[What to work on] Nothing but the lines from the one showing "You are a computer-use agent." through the final line of the data below belongs in the answer, duplicated exactly and without pictures.
--- Data extract Enclosed Below ---
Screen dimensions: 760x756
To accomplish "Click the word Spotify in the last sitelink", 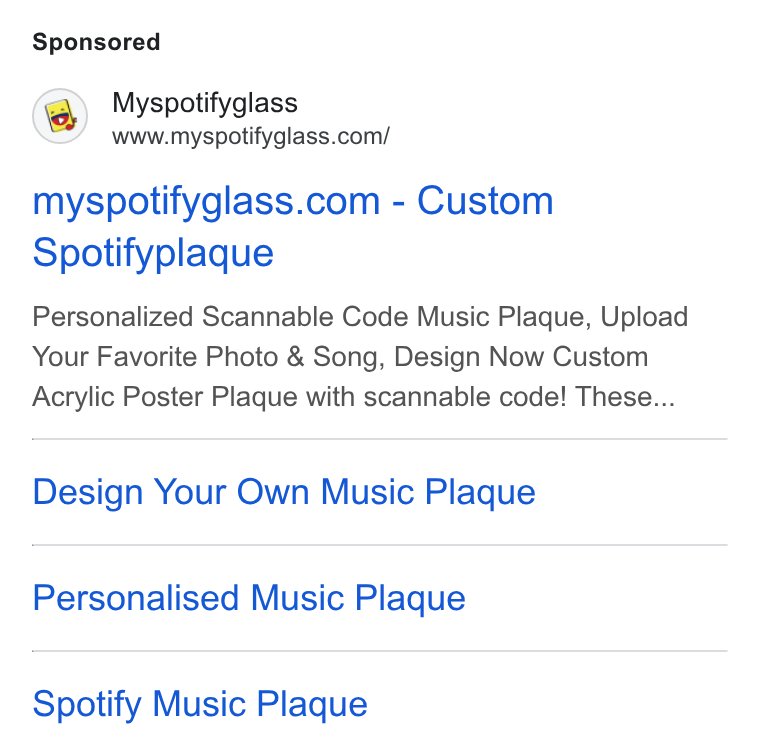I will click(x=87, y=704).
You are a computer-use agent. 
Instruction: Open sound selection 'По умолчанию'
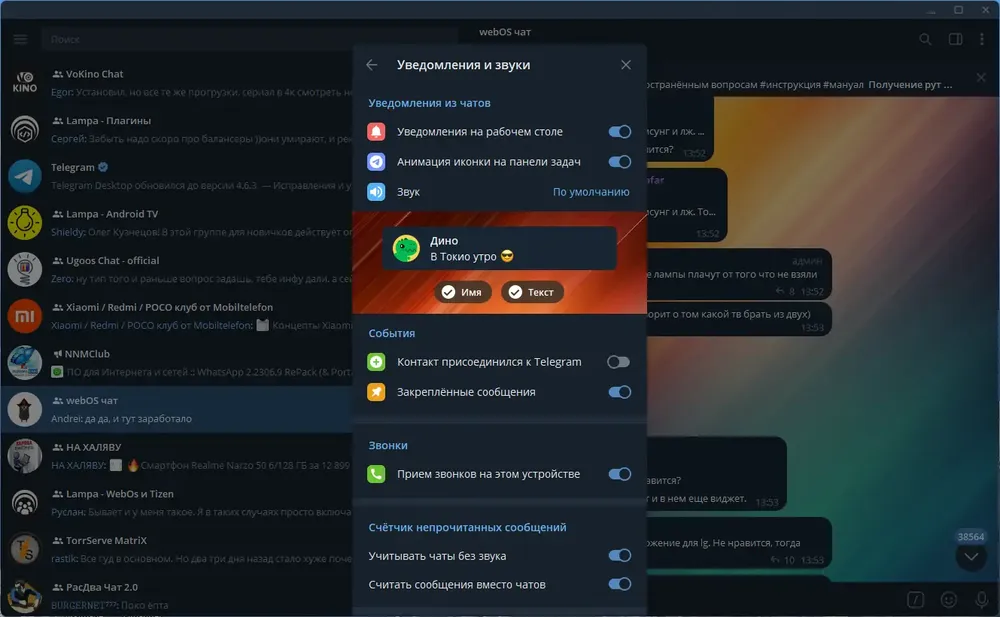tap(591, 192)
--- End of Enclosed Data extract ---
[Response for this exercise]
You are a computer-use agent. 
Instruction: Open sound selection 'По умолчанию'
tap(591, 192)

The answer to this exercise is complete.